##### 提示文 #####
<ソフトバンク6-4オリックス>◇3日◇福岡ヤフードーム

 ソフトバンク先発大場が打線の援護にも助けられ、今季3勝目を手にした。5回まで3安打1失点。完投ペースでオリックス打線を料理していたが、6、7回に本塁打を浴びるなど「1発病」が顔をのぞかせ、無念の降板となった。「初回に1点取られた時点で完投しようと切り替えたのに。もっとビシッと投げないと。悔しいです」。6回2/3を5安打4失点。4月5日のロッテ戦(千葉マリン)以来、約1カ月ぶりとなる勝利にも、最後まで笑顔は見られなかった。
#####
課題内容 →
提示文の「ソフトバンク先発大場が打線の」から「後まで笑顔は見られなかった。」までを、「悔しいです」を「残念です」に置き換えて書き直してください。 この後に続く資料は、提示文とは別の出典から取ったものです。
##### データ行 #####
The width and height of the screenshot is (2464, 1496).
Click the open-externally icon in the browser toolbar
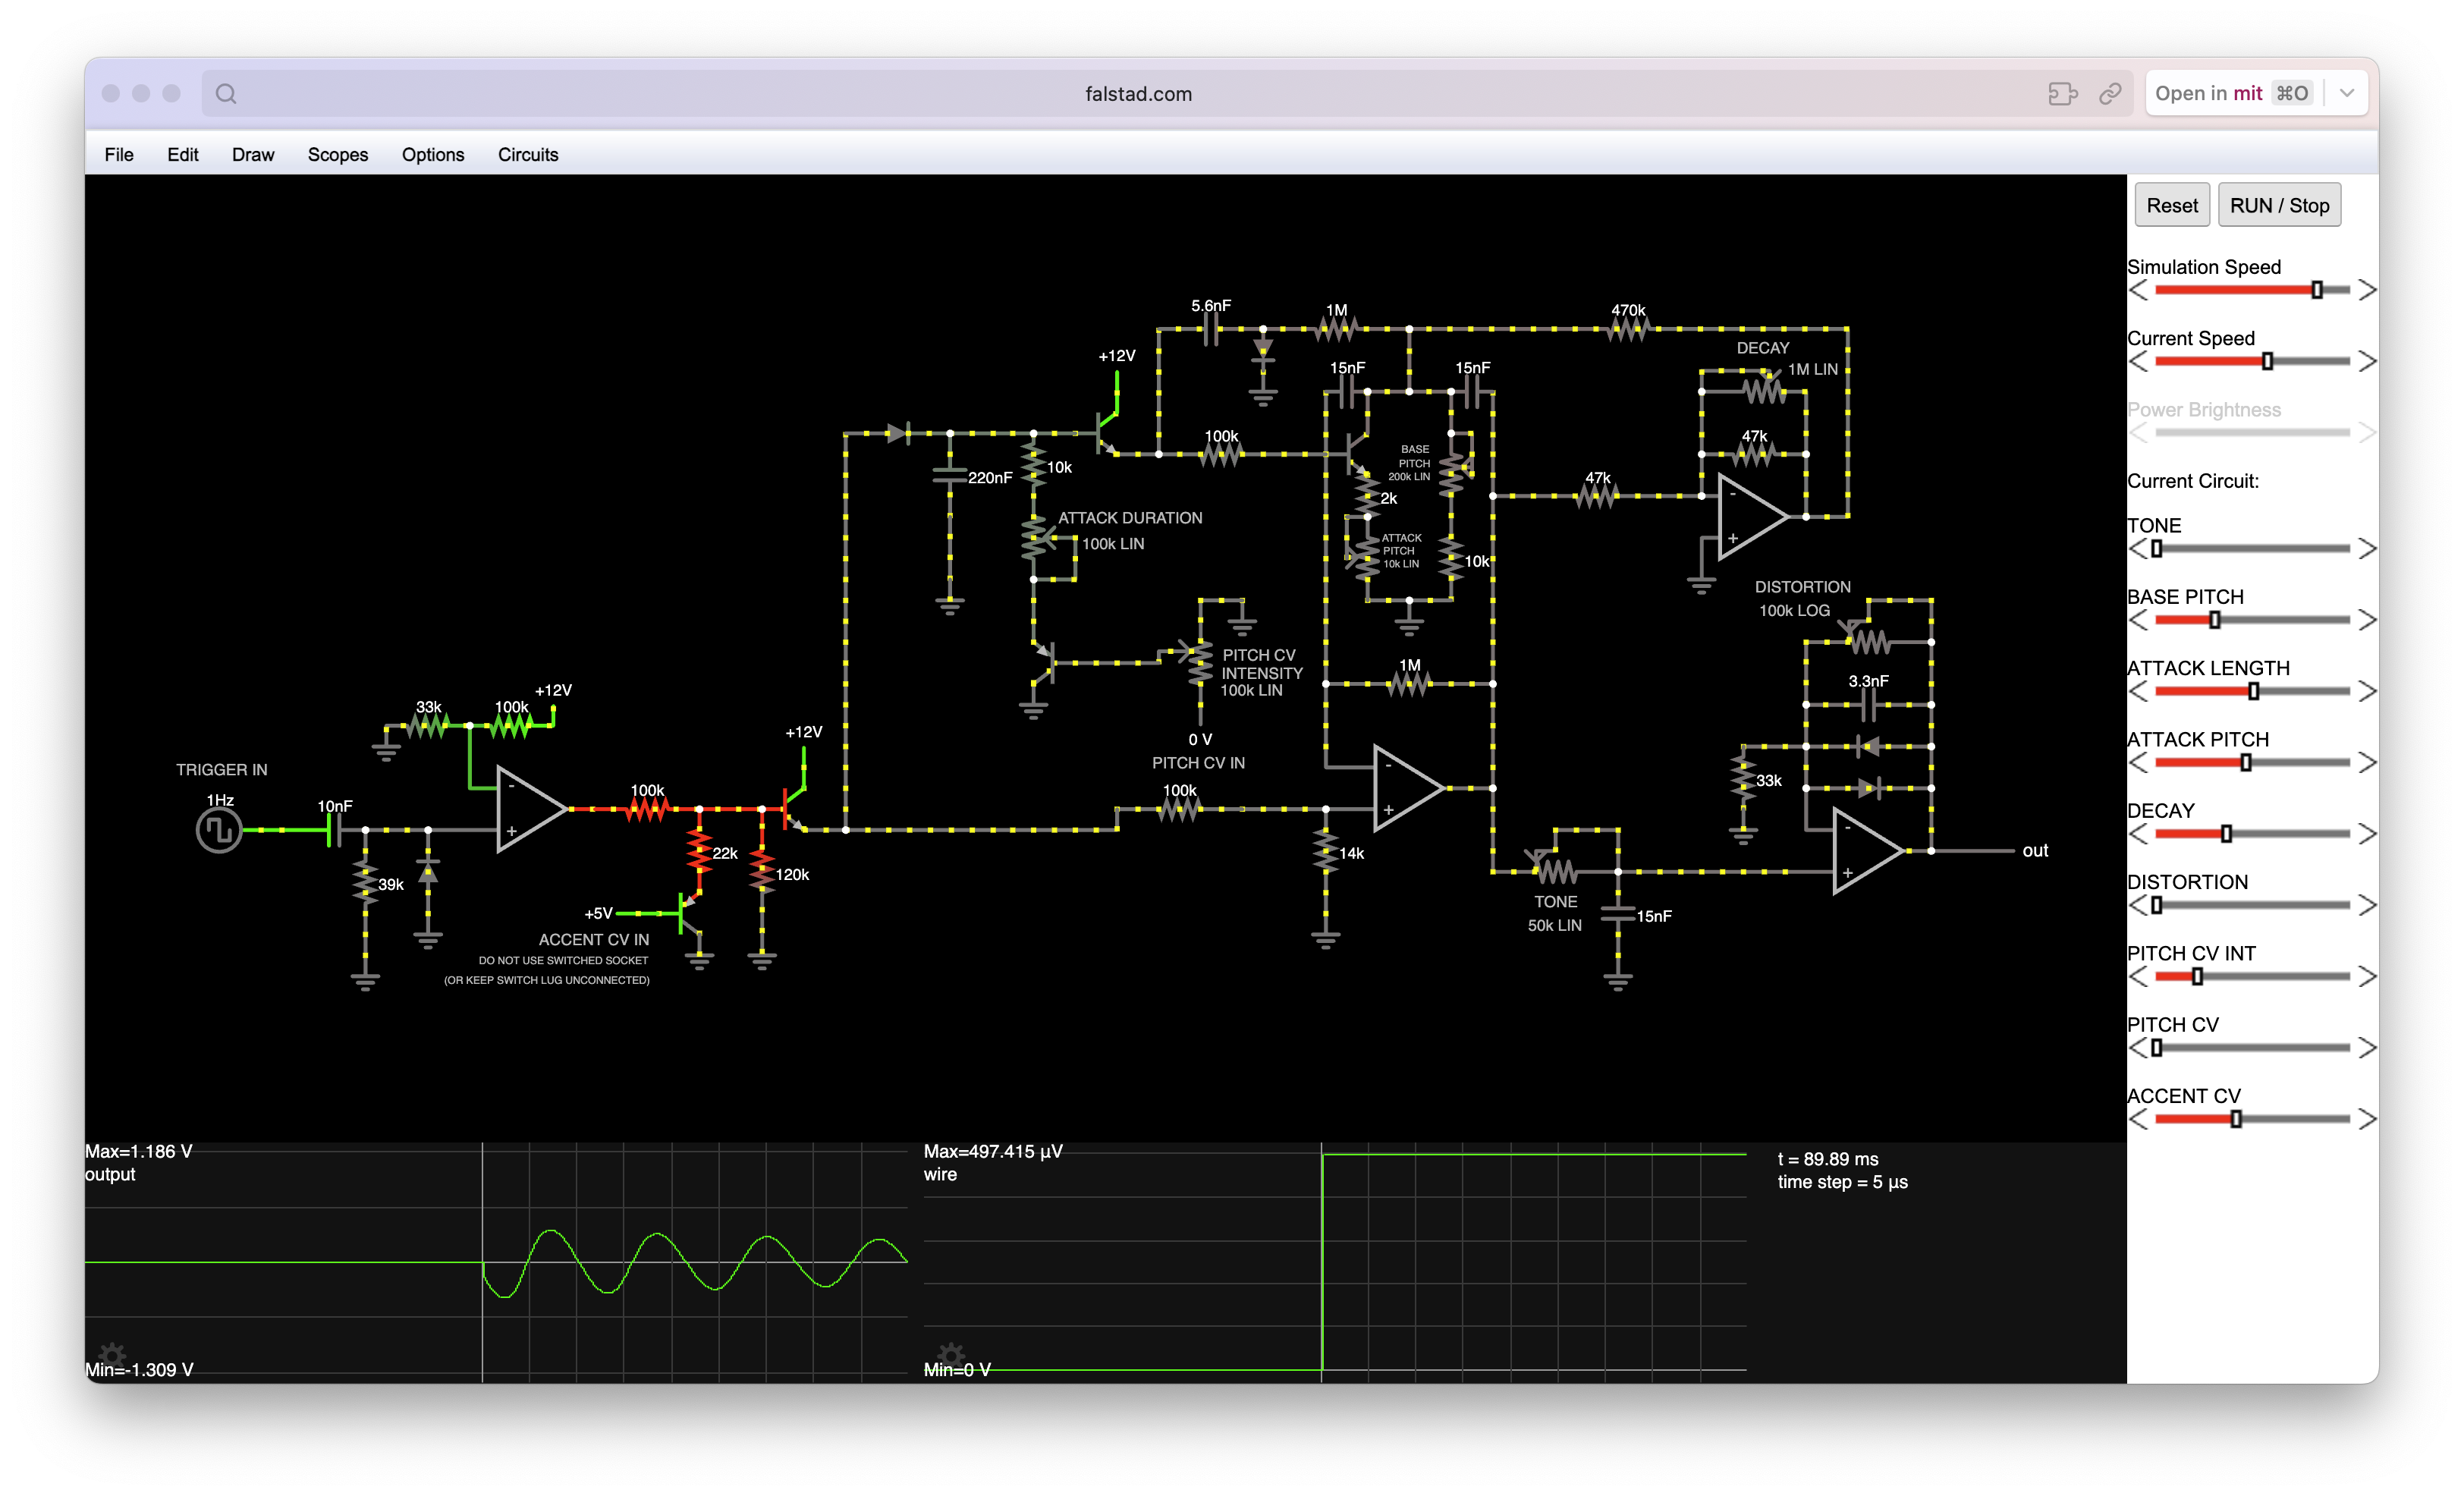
#####
課題の解答 →
ソフトバンク先発大場が打線の援護にも助けられ、今季3勝目を手にした。5回まで3安打1失点。完投ペースでオリックス打線を料理していたが、6、7回に本塁打を浴びるなど「1発病」が顔をのぞかせ、無念の降板となった。「初回に1点取られた時点で完投しようと切り替えたのに。もっとビシッと投げないと。残念です」。6回2/3を5安打4失点。4月5日のロッテ戦(千葉マリン)以来、約1カ月ぶりとなる勝利にも、最後まで笑顔は見られなかった。